- PROBLEM REQUIREMENTS -
Put the entries into a Markdown table with the columns Row and Line, starting at the line containing "Identify the location" and ending with the line containing "coordinates (36, 349).". Include both of those lines, and skip any blank lines.

- GIVEN RECORDS -
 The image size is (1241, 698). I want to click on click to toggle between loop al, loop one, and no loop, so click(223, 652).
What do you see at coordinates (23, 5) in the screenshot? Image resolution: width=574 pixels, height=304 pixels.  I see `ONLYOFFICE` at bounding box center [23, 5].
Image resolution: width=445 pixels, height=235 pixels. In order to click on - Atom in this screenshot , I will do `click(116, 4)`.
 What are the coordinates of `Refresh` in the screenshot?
* * *
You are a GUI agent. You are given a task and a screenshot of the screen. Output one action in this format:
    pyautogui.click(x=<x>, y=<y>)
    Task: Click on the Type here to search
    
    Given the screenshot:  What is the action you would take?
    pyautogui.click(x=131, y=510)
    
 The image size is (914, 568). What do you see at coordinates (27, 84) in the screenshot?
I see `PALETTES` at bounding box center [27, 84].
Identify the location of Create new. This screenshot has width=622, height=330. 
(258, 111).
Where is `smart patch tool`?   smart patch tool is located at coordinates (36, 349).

- ANSWER FOR THE TASK -
| Row | Line |
|---|---|
| 1 | Identify the location of Create new. This screenshot has width=622, height=330.  |
| 2 | (258, 111). |
| 3 | Where is `smart patch tool`?   smart patch tool is located at coordinates (36, 349). |